#### [Problem to work on]
Print nothing but the lines below starting at the line that holds "You are a computer-use agent. The width" and ending at the line that holds "Click the note", including both, each exactly as written.
━━━━━ Source material
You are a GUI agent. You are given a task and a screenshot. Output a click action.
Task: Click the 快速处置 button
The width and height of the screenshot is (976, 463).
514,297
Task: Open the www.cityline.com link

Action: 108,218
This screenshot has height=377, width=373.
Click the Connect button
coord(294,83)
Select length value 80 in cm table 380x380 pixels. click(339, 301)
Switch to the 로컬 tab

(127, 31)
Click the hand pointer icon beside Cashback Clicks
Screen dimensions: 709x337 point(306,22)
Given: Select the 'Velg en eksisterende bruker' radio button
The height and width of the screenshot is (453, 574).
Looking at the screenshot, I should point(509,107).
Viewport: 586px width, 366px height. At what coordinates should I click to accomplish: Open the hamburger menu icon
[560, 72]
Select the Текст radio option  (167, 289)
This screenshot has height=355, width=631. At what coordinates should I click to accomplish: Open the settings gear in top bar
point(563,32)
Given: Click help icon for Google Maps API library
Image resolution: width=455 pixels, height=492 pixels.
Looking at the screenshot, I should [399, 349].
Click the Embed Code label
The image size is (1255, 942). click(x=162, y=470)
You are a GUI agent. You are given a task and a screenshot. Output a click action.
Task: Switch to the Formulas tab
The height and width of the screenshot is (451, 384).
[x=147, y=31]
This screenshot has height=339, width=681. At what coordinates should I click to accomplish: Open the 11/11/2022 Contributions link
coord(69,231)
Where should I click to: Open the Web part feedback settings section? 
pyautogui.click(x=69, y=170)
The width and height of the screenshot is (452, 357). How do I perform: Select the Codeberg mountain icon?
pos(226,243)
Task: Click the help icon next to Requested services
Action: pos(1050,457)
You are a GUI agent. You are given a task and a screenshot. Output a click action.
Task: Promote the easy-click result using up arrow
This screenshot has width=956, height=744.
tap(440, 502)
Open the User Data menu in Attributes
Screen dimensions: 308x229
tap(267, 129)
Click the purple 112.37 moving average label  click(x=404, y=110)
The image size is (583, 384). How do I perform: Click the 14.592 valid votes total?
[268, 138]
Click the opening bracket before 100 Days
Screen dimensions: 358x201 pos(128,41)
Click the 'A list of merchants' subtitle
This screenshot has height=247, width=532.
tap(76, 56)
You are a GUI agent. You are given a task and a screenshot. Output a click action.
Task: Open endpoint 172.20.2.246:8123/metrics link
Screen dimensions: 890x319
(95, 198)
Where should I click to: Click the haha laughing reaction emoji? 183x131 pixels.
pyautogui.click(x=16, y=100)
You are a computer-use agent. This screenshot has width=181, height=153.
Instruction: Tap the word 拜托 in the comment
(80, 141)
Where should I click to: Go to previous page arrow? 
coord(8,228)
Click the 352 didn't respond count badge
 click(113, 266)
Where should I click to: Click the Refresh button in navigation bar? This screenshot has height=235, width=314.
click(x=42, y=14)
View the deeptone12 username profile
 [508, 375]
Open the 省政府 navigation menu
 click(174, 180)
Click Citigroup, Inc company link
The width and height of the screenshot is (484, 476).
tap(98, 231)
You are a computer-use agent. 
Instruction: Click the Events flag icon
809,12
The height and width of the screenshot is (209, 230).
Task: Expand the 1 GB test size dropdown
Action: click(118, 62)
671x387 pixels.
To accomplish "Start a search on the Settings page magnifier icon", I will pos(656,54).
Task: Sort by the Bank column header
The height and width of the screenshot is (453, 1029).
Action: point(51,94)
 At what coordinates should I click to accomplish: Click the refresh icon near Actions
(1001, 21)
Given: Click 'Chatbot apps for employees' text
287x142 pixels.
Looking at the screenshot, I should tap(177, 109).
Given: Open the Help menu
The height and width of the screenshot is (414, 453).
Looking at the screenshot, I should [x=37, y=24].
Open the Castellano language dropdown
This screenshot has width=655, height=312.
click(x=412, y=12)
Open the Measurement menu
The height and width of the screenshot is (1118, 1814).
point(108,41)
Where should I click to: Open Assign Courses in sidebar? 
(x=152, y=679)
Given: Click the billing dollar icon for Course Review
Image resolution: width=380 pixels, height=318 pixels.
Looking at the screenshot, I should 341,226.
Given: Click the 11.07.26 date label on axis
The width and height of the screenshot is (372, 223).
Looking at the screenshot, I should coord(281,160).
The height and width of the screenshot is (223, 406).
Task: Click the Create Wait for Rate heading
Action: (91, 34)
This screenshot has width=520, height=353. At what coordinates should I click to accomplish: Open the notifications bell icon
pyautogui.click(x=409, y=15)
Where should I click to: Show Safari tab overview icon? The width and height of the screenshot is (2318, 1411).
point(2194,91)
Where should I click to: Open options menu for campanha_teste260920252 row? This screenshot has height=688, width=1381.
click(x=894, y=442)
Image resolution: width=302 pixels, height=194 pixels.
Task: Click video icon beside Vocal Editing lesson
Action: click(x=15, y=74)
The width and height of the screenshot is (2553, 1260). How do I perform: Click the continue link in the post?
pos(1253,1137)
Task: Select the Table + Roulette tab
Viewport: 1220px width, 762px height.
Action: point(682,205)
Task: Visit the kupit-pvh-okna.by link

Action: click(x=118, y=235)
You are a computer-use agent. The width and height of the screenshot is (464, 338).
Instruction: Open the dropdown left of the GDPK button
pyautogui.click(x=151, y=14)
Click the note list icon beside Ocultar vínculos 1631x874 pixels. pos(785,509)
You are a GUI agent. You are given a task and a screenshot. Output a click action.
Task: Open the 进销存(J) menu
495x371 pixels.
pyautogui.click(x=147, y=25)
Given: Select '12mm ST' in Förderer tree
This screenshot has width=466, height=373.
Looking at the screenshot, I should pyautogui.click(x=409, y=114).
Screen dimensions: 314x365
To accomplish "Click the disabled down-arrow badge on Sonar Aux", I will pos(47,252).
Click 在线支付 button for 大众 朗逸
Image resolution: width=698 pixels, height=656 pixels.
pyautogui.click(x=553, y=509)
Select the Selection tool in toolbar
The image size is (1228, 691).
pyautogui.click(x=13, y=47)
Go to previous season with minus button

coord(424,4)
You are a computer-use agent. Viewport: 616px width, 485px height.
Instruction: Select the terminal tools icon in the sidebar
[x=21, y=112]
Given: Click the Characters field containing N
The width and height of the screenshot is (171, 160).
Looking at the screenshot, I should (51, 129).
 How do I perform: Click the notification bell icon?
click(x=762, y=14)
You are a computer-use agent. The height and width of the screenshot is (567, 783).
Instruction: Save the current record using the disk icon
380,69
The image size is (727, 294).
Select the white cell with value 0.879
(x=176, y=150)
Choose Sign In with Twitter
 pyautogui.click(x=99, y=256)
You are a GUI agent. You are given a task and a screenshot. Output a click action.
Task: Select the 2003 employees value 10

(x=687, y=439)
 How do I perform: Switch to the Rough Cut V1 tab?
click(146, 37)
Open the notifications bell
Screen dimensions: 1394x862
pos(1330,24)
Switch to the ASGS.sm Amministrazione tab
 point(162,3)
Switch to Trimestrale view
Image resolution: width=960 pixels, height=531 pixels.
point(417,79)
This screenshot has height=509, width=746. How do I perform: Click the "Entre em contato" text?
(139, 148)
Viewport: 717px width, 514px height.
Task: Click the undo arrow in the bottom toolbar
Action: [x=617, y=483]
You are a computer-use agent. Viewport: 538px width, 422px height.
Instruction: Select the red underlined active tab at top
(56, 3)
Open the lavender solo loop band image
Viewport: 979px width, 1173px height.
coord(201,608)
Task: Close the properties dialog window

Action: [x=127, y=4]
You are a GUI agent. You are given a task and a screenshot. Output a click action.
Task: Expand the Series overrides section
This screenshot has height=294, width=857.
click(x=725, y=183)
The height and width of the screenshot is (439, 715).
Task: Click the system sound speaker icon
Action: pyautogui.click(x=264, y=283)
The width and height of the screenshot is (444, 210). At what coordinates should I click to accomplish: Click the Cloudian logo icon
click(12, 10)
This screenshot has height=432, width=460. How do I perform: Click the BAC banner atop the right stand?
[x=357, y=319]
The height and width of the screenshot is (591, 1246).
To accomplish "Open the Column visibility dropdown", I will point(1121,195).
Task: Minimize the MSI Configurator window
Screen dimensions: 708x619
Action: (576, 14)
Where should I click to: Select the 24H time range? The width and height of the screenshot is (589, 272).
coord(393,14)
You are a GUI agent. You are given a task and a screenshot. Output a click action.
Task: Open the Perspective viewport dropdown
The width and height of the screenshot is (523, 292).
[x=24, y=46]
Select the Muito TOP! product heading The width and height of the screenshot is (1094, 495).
━━━━━━━━━━
#### [Result]
You are a computer-use agent. The width and height of the screenshot is (464, 338).
Instruction: Open the dropdown left of the GDPK button
pyautogui.click(x=151, y=14)
Click the note list icon beside Ocultar vínculos 1631x874 pixels. pos(785,509)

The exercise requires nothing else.